** THE DATA **

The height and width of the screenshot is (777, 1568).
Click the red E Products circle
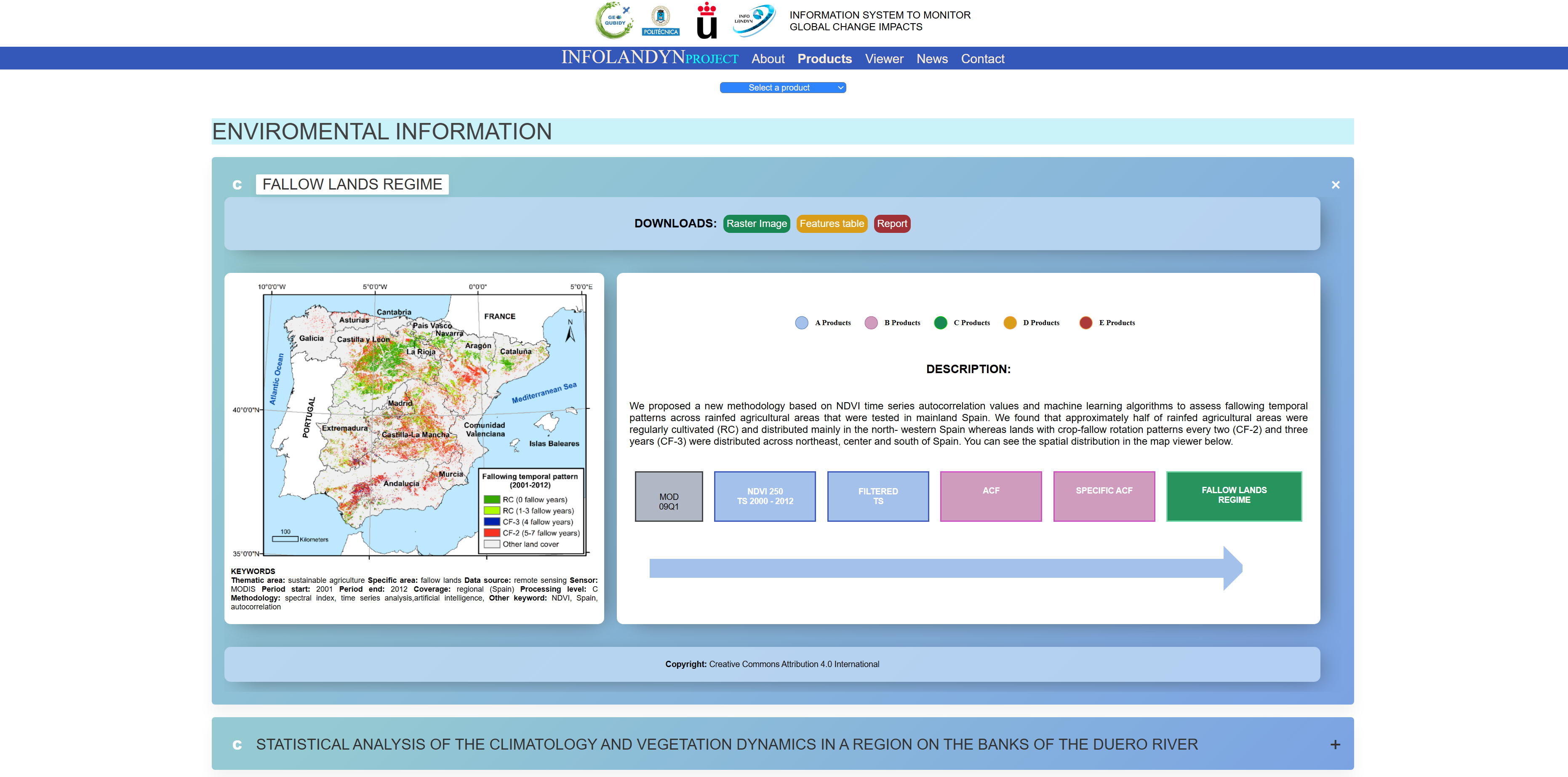click(1085, 323)
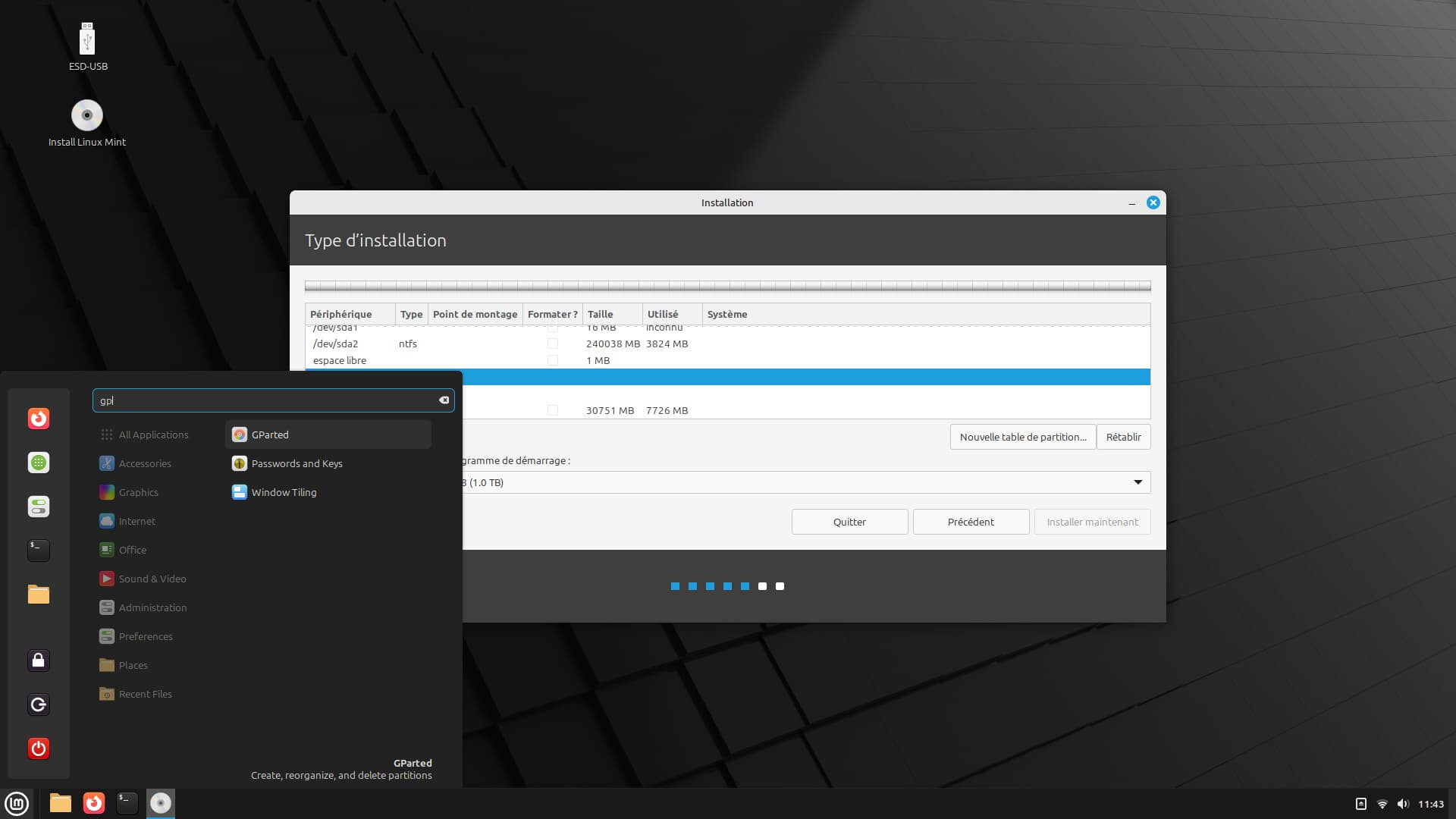Open the Linux Mint menu button
The image size is (1456, 819).
coord(17,803)
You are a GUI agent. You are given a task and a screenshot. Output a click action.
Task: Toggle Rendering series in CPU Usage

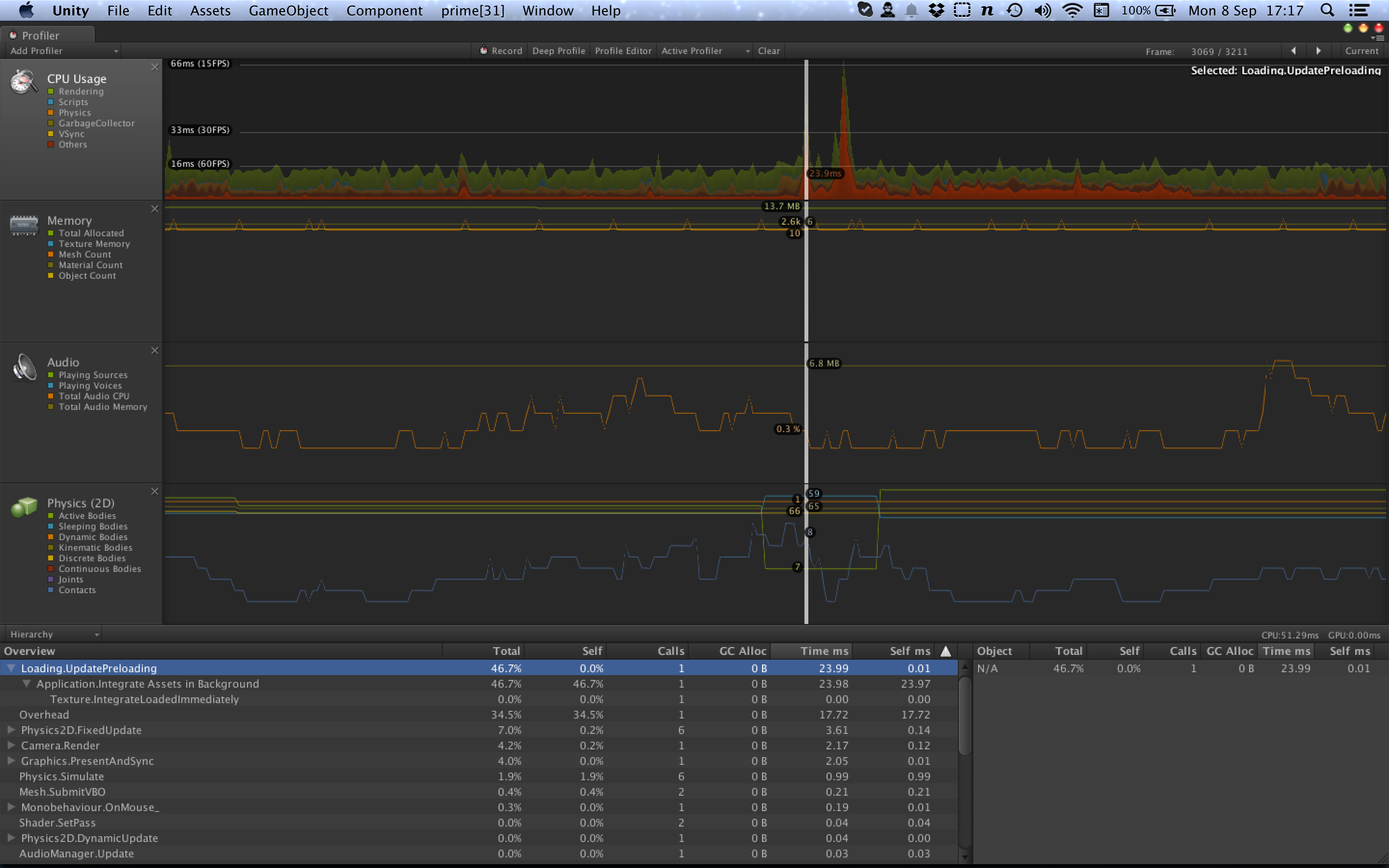51,91
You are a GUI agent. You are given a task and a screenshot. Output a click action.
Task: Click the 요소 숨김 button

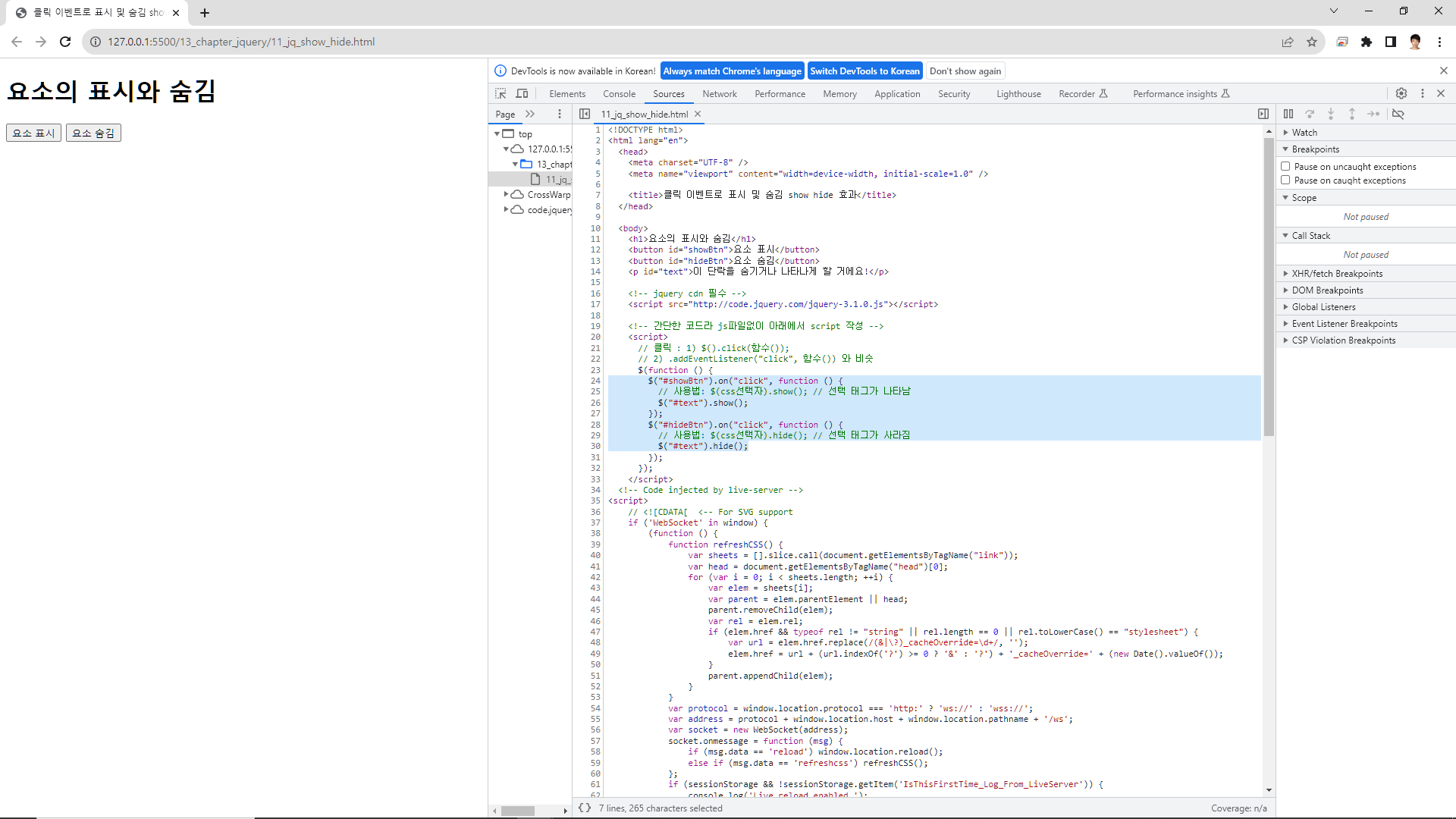[x=93, y=133]
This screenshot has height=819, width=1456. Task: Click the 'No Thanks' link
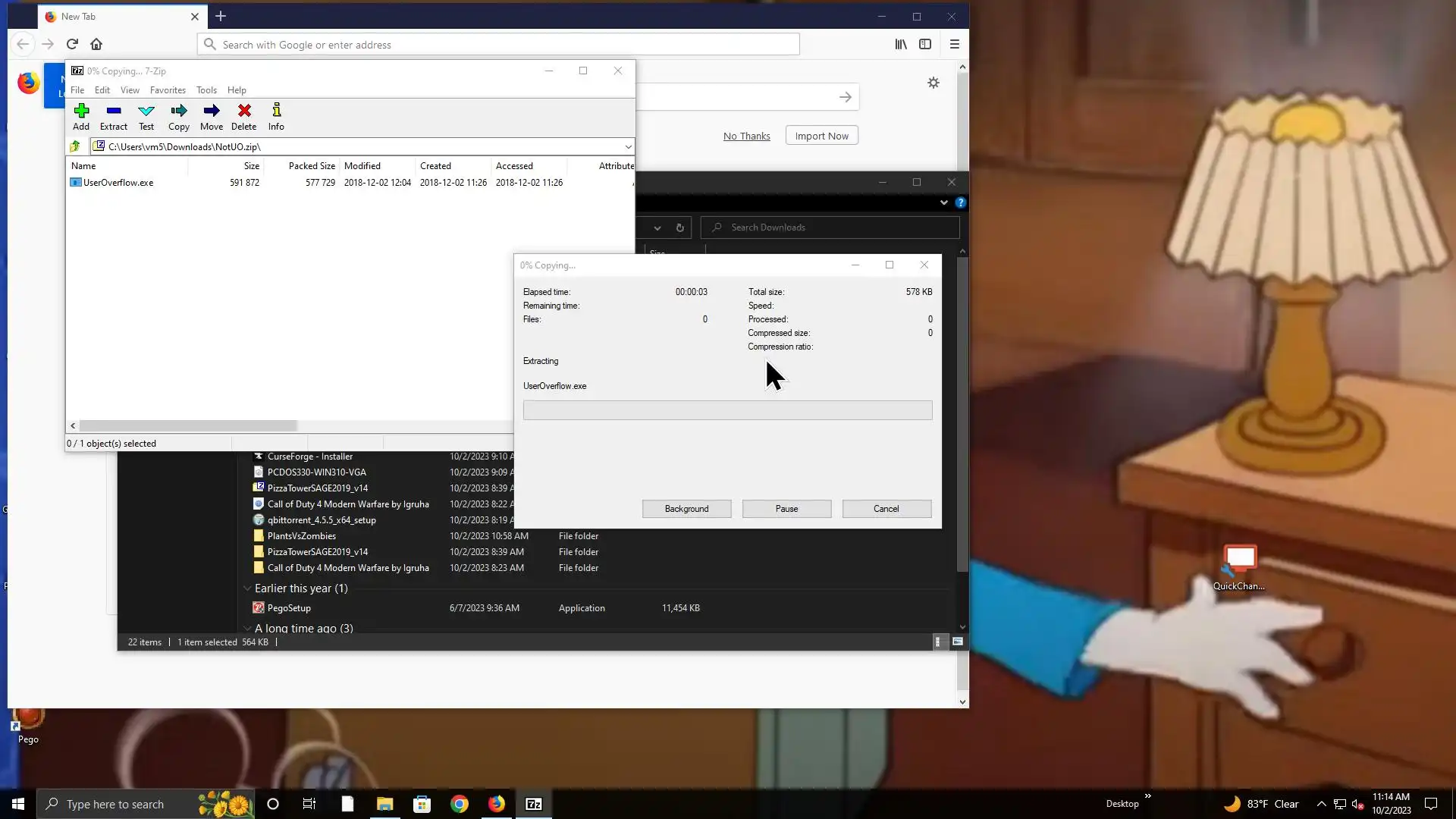746,136
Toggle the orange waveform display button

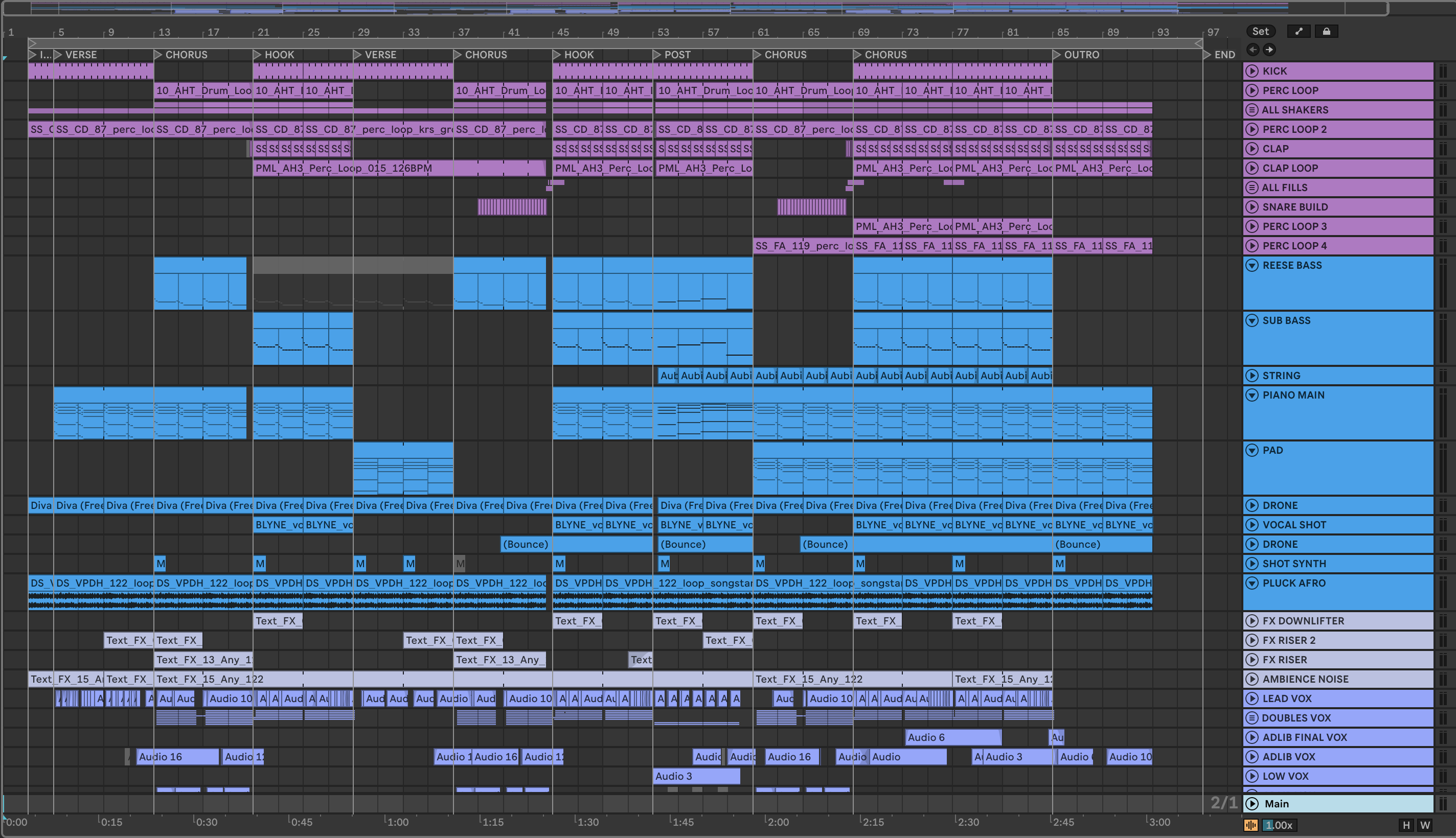tap(1250, 825)
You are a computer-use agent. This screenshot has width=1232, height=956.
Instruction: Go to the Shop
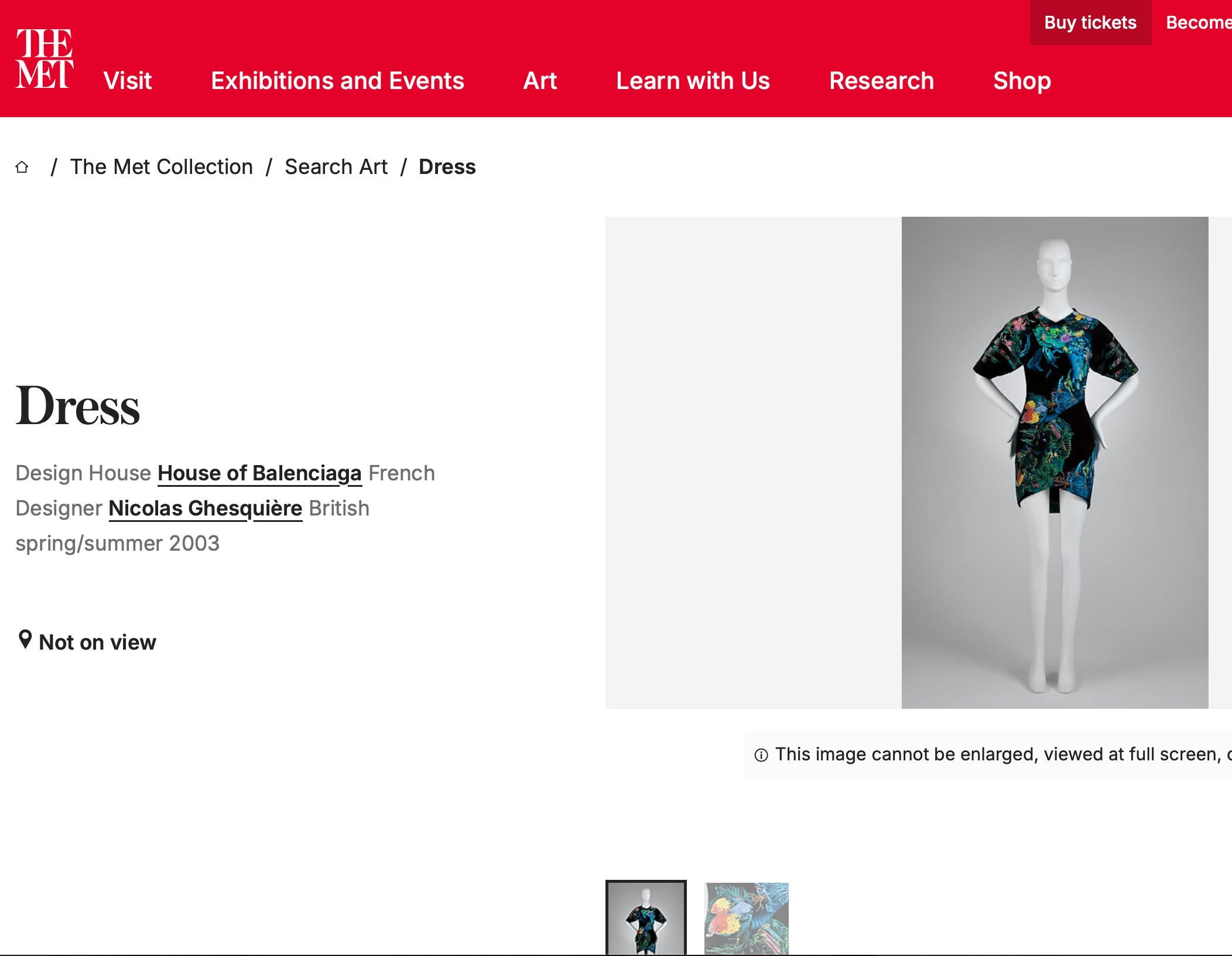point(1022,81)
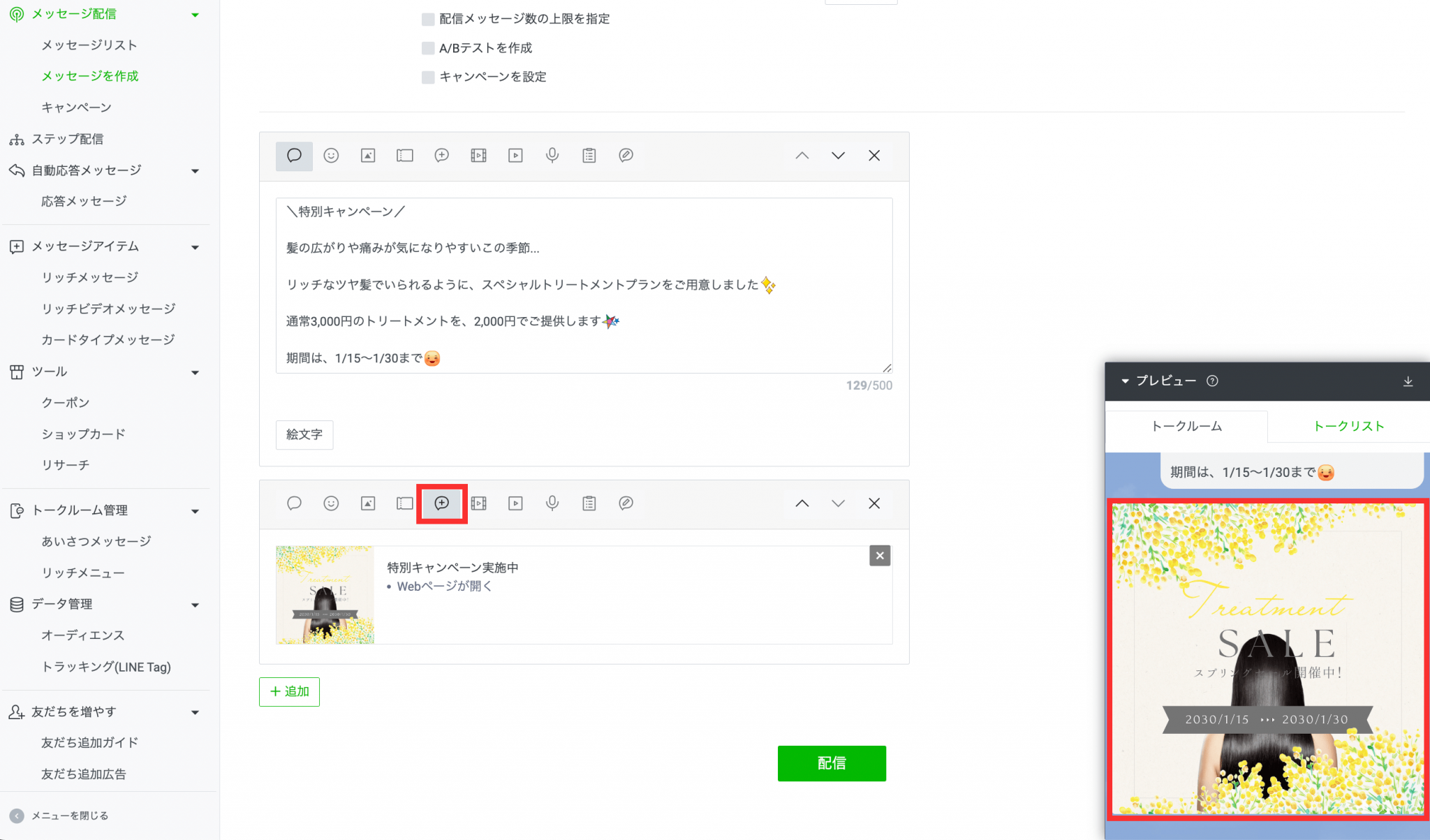Select the photo icon in the first message block
1430x840 pixels.
pyautogui.click(x=368, y=156)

** WHAT THE EXERCISE ASKS **
Nothing but the pictures may be dropped as you repeat the listing above exactly.

** EXERCISE ANSWER **
The height and width of the screenshot is (777, 1568).
Click the red E Products circle
click(1085, 323)
Open the Linux Mint menu button
The image size is (1456, 819).
coord(17,803)
You are a GUI agent. You are given a task and a screenshot. Output a click action.
Task: Toggle Rendering series in CPU Usage

51,91
You are a GUI agent. You are given a task and a screenshot. Output a click action.
Task: Click the 요소 숨김 button

[x=93, y=133]
This screenshot has height=819, width=1456. Task: Click the 'No Thanks' link
746,136
Toggle the orange waveform display button

tap(1250, 825)
You are a computer-use agent. This screenshot has width=1232, height=956.
Instruction: Go to the Shop
point(1022,81)
Select the photo icon in the first message block
1430x840 pixels.
pyautogui.click(x=368, y=156)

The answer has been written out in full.